Items from a dataset:
▼
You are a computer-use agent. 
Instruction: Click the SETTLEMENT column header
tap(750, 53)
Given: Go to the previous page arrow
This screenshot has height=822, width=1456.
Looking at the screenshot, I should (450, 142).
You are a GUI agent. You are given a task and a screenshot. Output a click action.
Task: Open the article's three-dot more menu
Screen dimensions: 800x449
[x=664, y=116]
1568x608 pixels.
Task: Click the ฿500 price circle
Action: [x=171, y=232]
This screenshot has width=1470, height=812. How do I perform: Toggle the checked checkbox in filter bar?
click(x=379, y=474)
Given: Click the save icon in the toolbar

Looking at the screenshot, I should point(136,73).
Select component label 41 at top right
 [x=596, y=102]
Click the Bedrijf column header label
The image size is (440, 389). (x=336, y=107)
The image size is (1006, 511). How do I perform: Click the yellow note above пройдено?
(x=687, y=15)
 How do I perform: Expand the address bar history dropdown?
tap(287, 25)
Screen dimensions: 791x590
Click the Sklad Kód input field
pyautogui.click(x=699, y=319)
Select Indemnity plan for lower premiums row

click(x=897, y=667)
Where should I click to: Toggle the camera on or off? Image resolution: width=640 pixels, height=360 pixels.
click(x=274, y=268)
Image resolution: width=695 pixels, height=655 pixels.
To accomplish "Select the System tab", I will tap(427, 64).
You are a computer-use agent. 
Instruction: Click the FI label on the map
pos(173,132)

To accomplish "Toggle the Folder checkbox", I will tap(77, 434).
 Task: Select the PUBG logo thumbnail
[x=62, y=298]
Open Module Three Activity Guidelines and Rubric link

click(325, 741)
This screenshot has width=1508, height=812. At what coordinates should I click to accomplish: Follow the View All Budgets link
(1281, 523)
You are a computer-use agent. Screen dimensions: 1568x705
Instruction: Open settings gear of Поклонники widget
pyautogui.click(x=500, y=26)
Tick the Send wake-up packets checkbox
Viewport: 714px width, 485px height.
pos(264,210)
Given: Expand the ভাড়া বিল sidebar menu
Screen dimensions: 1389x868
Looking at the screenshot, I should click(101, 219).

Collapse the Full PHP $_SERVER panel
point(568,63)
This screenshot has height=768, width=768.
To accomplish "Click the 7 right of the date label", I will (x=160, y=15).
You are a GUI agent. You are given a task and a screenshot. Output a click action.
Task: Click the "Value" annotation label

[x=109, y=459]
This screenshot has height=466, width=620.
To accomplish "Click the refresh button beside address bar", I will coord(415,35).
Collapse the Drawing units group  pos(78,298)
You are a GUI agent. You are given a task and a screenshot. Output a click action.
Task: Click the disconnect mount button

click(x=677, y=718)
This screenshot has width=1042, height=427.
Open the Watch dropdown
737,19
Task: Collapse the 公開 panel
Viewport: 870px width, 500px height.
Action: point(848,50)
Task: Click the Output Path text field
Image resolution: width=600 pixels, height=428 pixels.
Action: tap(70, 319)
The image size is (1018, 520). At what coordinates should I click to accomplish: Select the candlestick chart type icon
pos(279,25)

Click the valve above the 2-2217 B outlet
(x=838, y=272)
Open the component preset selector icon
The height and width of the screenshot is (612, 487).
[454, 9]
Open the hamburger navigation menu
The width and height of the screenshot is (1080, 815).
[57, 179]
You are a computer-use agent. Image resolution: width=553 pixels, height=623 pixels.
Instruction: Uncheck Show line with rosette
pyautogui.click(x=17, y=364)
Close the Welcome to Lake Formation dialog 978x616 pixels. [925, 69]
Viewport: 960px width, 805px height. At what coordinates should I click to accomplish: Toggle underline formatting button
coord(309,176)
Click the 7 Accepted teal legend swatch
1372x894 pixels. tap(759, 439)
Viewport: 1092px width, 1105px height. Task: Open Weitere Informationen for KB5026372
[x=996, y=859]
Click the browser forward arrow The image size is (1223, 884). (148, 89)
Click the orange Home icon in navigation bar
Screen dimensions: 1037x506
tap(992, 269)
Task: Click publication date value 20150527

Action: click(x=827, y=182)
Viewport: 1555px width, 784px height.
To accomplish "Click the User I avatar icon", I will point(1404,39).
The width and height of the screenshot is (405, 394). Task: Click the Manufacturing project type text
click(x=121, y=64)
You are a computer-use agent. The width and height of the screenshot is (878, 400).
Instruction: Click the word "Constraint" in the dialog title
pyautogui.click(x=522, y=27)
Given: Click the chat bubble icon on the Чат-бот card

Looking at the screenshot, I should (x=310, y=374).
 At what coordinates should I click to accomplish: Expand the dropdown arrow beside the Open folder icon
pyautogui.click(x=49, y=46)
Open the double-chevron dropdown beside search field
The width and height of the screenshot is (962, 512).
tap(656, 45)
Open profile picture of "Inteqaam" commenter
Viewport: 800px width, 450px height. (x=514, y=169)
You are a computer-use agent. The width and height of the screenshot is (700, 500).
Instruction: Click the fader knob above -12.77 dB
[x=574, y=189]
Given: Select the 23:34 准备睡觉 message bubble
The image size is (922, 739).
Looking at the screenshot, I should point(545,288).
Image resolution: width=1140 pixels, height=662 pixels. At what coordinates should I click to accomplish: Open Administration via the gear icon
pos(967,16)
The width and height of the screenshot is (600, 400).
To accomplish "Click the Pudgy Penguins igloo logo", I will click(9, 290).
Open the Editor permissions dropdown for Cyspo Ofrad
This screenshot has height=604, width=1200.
▲
**What needs to be done:** Starting with the line that holds "Viewport: 870px width, 500px height." and ending with the line that holds "Open the hamburger navigation menu", retype every line in the data above exactly, and nothing else.

**Response area:**
Viewport: 870px width, 500px height.
Action: point(848,50)
Task: Click the Output Path text field
Image resolution: width=600 pixels, height=428 pixels.
Action: tap(70, 319)
The image size is (1018, 520). At what coordinates should I click to accomplish: Select the candlestick chart type icon
pos(279,25)

Click the valve above the 2-2217 B outlet
(x=838, y=272)
Open the component preset selector icon
The height and width of the screenshot is (612, 487).
[454, 9]
Open the hamburger navigation menu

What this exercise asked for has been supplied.